With that in mind, Gorsuch took note of the flaws in the government's two main arguments. For one thing, he claimed the government misinterprets Supreme Court precedent. "This Court has held that the Sixth Amendment requires a jury to find any fact that triggers an increase in a defendant's 'statutory maximum' sentence," Gorsuch wrote, referring to "the harshest sentence the law allows a court to impose based on facts a jury has found or the defendant has admitted." Contrary to the government's reasoning, this applies to restitution orders as well, he said, even though they are dependent on the victim's loss.

"The statutory maximum for restitution is usually zero, because a court can't award any restitution without finding additional facts about the victim's loss," Gorsuch wrote. "And just as a jury must find any facts necessary to authorize a steeper prison sentence or fine, it would seem to follow that a jury must find any facts necessary to support a (nonzero) restitution order."

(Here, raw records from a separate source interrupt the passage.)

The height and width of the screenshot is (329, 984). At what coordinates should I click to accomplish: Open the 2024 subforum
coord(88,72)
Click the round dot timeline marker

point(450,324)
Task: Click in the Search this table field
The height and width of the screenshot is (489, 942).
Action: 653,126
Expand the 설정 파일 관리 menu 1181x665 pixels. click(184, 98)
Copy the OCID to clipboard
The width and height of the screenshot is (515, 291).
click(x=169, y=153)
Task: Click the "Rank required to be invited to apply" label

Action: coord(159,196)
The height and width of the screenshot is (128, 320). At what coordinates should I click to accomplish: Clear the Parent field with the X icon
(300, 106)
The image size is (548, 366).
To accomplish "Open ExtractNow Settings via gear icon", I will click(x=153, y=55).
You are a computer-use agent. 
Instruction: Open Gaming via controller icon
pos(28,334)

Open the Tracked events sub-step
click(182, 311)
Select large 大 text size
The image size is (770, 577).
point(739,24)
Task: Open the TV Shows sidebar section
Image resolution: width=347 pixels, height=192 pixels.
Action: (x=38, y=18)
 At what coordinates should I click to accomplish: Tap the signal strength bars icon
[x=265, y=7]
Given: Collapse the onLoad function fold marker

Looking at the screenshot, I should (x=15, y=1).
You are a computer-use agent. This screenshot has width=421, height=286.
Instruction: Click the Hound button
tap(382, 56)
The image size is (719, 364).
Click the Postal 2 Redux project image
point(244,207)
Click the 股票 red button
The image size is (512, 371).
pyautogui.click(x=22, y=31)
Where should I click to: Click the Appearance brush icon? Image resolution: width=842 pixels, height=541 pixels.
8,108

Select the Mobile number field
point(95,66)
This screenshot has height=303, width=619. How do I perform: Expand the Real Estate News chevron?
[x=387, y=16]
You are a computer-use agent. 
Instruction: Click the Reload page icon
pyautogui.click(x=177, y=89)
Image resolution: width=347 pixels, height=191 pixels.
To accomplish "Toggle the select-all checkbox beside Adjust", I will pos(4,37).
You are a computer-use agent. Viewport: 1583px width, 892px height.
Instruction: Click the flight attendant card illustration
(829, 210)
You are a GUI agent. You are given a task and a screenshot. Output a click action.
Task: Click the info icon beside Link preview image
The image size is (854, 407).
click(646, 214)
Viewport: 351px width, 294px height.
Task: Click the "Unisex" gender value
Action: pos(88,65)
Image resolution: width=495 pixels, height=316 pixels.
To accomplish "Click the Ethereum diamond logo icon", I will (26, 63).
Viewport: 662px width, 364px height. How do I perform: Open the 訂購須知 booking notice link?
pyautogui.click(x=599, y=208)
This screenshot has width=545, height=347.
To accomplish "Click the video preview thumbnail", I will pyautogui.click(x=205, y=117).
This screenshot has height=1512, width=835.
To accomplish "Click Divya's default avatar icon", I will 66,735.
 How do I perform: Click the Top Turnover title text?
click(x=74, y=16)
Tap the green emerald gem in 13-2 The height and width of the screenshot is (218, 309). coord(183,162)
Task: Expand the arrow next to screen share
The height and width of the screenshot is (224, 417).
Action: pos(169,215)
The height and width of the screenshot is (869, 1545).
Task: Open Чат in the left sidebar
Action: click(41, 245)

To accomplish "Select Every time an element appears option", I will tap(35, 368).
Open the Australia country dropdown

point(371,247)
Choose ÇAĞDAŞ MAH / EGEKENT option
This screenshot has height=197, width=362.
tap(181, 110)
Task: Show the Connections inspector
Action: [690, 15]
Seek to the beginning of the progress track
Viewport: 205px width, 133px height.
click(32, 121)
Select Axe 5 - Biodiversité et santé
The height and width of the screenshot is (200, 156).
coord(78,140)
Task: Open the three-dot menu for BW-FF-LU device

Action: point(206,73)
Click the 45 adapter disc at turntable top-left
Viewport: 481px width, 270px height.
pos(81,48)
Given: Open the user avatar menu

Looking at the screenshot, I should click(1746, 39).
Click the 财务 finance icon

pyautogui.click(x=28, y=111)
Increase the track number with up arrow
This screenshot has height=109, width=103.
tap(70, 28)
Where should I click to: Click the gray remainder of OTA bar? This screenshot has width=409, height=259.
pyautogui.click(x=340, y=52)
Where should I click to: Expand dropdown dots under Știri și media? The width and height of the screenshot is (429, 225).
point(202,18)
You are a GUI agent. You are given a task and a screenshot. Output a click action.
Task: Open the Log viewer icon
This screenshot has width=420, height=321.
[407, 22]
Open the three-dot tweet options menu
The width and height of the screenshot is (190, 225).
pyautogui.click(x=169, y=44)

Gorsuch also addressed the government's backup argument that restitution is a civil penalty rather than a criminal one. "[T]he government concedes that 'restitution is imposed as part of a defendant's criminal conviction,'" he pointed out. Plus, federal laws "describe restitution as a 'penalty' imposed on the defendant as part of his criminal sentence."

While Gorsuch and Sotomayor are generally thought to approach Court matters from opposite viewpoints—Gorsuch as a conservative, Sotomayor as a liberal—they've shown on more than one occasion that this isn't always true, particularly when it comes to criminal justice. As Reason's Damon Root reported in October, both justices faulted Congress for allowing the attorney general to act like a legislator. And in November, Gorsuch and Sotomayor faulted their Court colleagues for declining to hear a case regarding a woman's Sixth Amendment right to cross-examine her accuser.

These instances, as well as Justice Brett Kavanaugh's decision last month to side with his liberal colleagues in declining to hear a pair of Planned Parenthood defunding cases, illustrate an important point: It's impossible to classify Supreme Court Justices with purely partisan labels.